> _Task statement_
Reproduce, character for character, the entries from their opening line through the line with "Given: Select 招生专业 in the sidebar".

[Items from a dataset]
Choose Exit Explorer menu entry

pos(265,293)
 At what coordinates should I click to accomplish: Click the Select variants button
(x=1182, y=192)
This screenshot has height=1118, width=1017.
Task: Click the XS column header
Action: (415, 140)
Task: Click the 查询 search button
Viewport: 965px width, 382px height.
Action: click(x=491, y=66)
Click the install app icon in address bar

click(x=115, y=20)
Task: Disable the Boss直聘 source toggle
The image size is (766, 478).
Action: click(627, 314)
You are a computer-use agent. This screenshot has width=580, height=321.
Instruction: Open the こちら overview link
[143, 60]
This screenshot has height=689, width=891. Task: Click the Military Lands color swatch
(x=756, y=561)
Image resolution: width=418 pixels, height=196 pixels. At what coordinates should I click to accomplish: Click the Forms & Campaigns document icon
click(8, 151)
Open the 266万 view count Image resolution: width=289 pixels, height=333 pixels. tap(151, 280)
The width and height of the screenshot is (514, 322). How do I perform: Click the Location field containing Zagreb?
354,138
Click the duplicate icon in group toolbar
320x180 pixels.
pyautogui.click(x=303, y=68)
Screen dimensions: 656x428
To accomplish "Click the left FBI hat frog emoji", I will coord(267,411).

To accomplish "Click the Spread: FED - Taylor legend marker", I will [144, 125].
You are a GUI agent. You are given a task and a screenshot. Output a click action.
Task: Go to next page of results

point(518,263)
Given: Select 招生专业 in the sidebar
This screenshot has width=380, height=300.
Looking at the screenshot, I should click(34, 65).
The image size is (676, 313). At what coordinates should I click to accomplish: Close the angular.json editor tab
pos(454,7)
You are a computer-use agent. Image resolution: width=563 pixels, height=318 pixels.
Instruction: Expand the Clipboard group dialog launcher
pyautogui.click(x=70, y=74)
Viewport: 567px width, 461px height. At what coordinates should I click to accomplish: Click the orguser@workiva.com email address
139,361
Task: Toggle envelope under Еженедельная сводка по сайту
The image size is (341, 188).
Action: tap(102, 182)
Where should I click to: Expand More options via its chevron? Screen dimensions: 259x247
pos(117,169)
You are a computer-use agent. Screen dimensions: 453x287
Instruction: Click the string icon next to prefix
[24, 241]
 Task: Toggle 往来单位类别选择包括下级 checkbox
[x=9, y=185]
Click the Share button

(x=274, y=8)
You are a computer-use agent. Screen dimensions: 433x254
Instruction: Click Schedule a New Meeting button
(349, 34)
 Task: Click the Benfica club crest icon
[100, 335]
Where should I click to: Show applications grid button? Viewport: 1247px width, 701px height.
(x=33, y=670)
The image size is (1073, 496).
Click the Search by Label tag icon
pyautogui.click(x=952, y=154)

> _Exercise answer_
Choose Exit Explorer menu entry

pos(265,293)
 At what coordinates should I click to accomplish: Click the Select variants button
(x=1182, y=192)
This screenshot has height=1118, width=1017.
Task: Click the XS column header
Action: (415, 140)
Task: Click the 查询 search button
Viewport: 965px width, 382px height.
Action: click(x=491, y=66)
Click the install app icon in address bar

click(x=115, y=20)
Task: Disable the Boss直聘 source toggle
The image size is (766, 478).
Action: click(627, 314)
You are a computer-use agent. This screenshot has width=580, height=321.
Instruction: Open the こちら overview link
[143, 60]
This screenshot has height=689, width=891. Task: Click the Military Lands color swatch
(x=756, y=561)
Image resolution: width=418 pixels, height=196 pixels. At what coordinates should I click to accomplish: Click the Forms & Campaigns document icon
click(8, 151)
Open the 266万 view count Image resolution: width=289 pixels, height=333 pixels. tap(151, 280)
The width and height of the screenshot is (514, 322). How do I perform: Click the Location field containing Zagreb?
354,138
Click the duplicate icon in group toolbar
320x180 pixels.
pyautogui.click(x=303, y=68)
Screen dimensions: 656x428
To accomplish "Click the left FBI hat frog emoji", I will coord(267,411).

To accomplish "Click the Spread: FED - Taylor legend marker", I will [144, 125].
You are a GUI agent. You are given a task and a screenshot. Output a click action.
Task: Go to next page of results

point(518,263)
Given: Select 招生专业 in the sidebar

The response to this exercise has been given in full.